#### Task goal
Once you have read the entries below, give them all again without any difference.

[[ Recorded data open ]]

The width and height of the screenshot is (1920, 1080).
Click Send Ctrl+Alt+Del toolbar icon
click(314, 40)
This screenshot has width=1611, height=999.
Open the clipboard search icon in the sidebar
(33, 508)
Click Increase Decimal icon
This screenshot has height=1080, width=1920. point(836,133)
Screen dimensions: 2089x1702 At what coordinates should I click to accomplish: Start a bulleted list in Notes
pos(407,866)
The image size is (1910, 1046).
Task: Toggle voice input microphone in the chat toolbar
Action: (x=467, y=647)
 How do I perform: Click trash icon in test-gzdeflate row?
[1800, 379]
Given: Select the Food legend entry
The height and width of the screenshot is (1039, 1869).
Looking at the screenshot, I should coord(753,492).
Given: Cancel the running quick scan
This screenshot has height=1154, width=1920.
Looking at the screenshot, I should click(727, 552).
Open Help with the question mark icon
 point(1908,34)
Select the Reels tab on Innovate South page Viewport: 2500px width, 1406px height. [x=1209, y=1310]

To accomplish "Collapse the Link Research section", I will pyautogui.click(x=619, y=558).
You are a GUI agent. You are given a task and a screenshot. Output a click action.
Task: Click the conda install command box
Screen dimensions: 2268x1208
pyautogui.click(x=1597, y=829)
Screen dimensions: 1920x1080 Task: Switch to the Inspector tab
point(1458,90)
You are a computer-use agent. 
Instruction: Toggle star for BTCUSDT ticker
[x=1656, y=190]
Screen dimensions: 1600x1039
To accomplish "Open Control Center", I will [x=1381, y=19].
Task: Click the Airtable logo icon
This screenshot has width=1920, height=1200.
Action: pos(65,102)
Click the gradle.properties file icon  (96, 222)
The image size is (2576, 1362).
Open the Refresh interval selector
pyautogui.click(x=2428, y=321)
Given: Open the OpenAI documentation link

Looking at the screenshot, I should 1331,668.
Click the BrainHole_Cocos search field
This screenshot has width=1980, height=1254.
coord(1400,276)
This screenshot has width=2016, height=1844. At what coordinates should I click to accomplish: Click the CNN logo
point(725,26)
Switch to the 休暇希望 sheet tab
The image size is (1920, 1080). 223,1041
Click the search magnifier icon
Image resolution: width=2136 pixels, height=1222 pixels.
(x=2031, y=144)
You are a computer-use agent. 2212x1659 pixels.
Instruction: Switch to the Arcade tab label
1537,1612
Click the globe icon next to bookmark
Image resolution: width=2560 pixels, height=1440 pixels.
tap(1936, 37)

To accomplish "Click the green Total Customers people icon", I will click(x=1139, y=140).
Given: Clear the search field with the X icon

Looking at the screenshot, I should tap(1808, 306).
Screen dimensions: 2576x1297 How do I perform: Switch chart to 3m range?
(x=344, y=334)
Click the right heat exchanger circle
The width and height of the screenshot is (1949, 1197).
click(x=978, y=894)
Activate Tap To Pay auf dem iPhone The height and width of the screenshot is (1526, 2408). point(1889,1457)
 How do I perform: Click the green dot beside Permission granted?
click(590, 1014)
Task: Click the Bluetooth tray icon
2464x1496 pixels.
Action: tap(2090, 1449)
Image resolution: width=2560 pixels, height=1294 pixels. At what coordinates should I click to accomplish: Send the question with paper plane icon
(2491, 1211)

[[ Recorded data closed ]]

#### Solution to this problem
The width and height of the screenshot is (1920, 1080).
Click Send Ctrl+Alt+Del toolbar icon
click(314, 40)
This screenshot has width=1611, height=999.
Open the clipboard search icon in the sidebar
(33, 508)
Click Increase Decimal icon
This screenshot has height=1080, width=1920. point(836,133)
Screen dimensions: 2089x1702 At what coordinates should I click to accomplish: Start a bulleted list in Notes
pos(407,866)
The image size is (1910, 1046).
Task: Toggle voice input microphone in the chat toolbar
Action: (x=467, y=647)
 How do I perform: Click trash icon in test-gzdeflate row?
[1800, 379]
Given: Select the Food legend entry
The height and width of the screenshot is (1039, 1869).
Looking at the screenshot, I should coord(753,492).
Given: Cancel the running quick scan
This screenshot has height=1154, width=1920.
Looking at the screenshot, I should click(727, 552).
Open Help with the question mark icon
 point(1908,34)
Select the Reels tab on Innovate South page Viewport: 2500px width, 1406px height. [x=1209, y=1310]

To accomplish "Collapse the Link Research section", I will pyautogui.click(x=619, y=558).
You are a GUI agent. You are given a task and a screenshot. Output a click action.
Task: Click the conda install command box
Screen dimensions: 2268x1208
pyautogui.click(x=1597, y=829)
Screen dimensions: 1920x1080 Task: Switch to the Inspector tab
point(1458,90)
You are a computer-use agent. 
Instruction: Toggle star for BTCUSDT ticker
[x=1656, y=190]
Screen dimensions: 1600x1039
To accomplish "Open Control Center", I will [x=1381, y=19].
Task: Click the Airtable logo icon
This screenshot has width=1920, height=1200.
Action: pos(65,102)
Click the gradle.properties file icon  (96, 222)
The image size is (2576, 1362).
Open the Refresh interval selector
pyautogui.click(x=2428, y=321)
Given: Open the OpenAI documentation link

Looking at the screenshot, I should 1331,668.
Click the BrainHole_Cocos search field
This screenshot has width=1980, height=1254.
coord(1400,276)
This screenshot has width=2016, height=1844. At what coordinates should I click to accomplish: Click the CNN logo
point(725,26)
Switch to the 休暇希望 sheet tab
The image size is (1920, 1080). 223,1041
Click the search magnifier icon
Image resolution: width=2136 pixels, height=1222 pixels.
(x=2031, y=144)
You are a computer-use agent. 2212x1659 pixels.
Instruction: Switch to the Arcade tab label
1537,1612
Click the globe icon next to bookmark
Image resolution: width=2560 pixels, height=1440 pixels.
tap(1936, 37)

To accomplish "Click the green Total Customers people icon", I will click(x=1139, y=140).
Given: Clear the search field with the X icon

Looking at the screenshot, I should tap(1808, 306).
Screen dimensions: 2576x1297 How do I perform: Switch chart to 3m range?
(x=344, y=334)
Click the right heat exchanger circle
The width and height of the screenshot is (1949, 1197).
click(x=978, y=894)
Activate Tap To Pay auf dem iPhone The height and width of the screenshot is (1526, 2408). point(1889,1457)
 How do I perform: Click the green dot beside Permission granted?
click(590, 1014)
Task: Click the Bluetooth tray icon
2464x1496 pixels.
Action: tap(2090, 1449)
Image resolution: width=2560 pixels, height=1294 pixels. At what coordinates should I click to accomplish: Send the question with paper plane icon
(2491, 1211)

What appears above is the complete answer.